▶ [WHAT TO WORK ON] Write out, from the entries below, exactly the lines that run between the lines holding "You are a computer-use" and "Instruction: Open Gallery in navigation pane", inclusive, and stop there.

▶ [MATERIAL FOR THIS TASK]
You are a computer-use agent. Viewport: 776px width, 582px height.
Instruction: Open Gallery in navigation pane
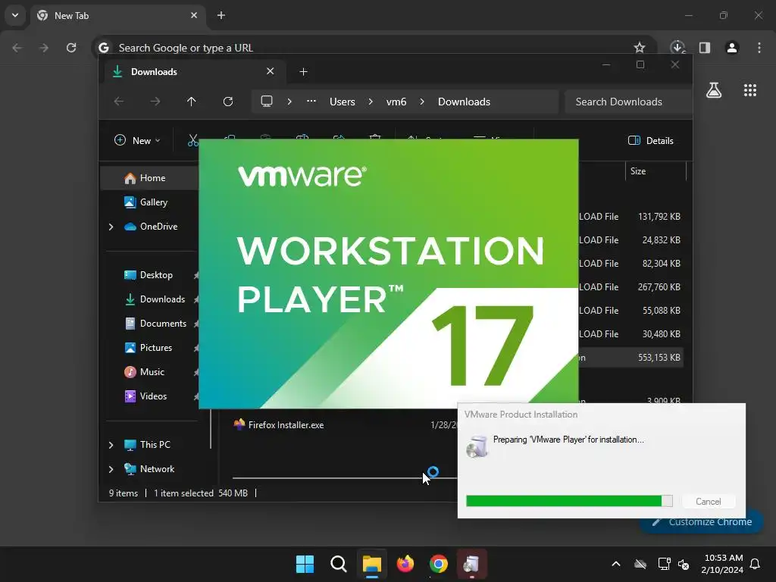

* * *

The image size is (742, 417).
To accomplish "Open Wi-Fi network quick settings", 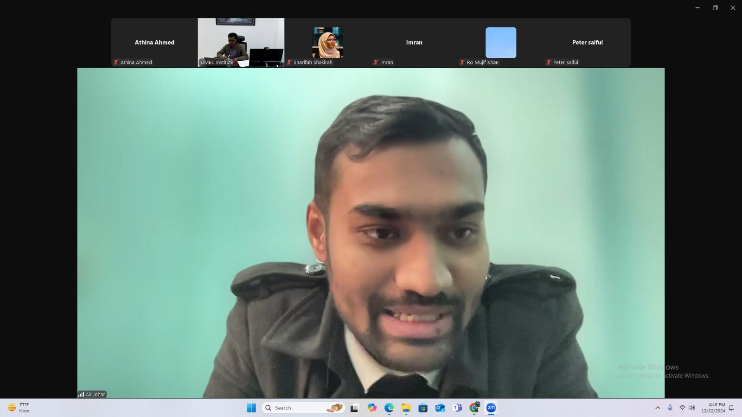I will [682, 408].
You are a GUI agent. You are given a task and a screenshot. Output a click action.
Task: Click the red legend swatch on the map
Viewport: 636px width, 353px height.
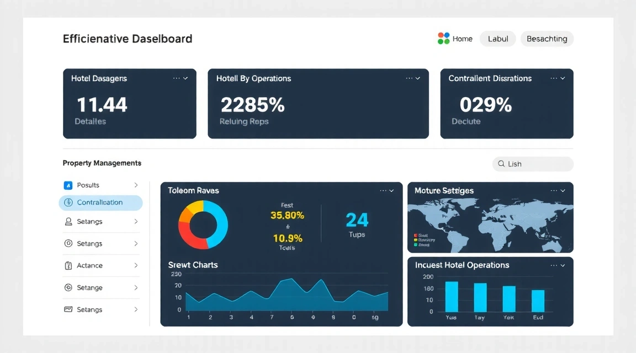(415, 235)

▶ [SOLUTION TO THIS PROBLEM]
You are a computer-use agent. Viewport: 776px width, 582px height.
Instruction: Open Gallery in navigation pane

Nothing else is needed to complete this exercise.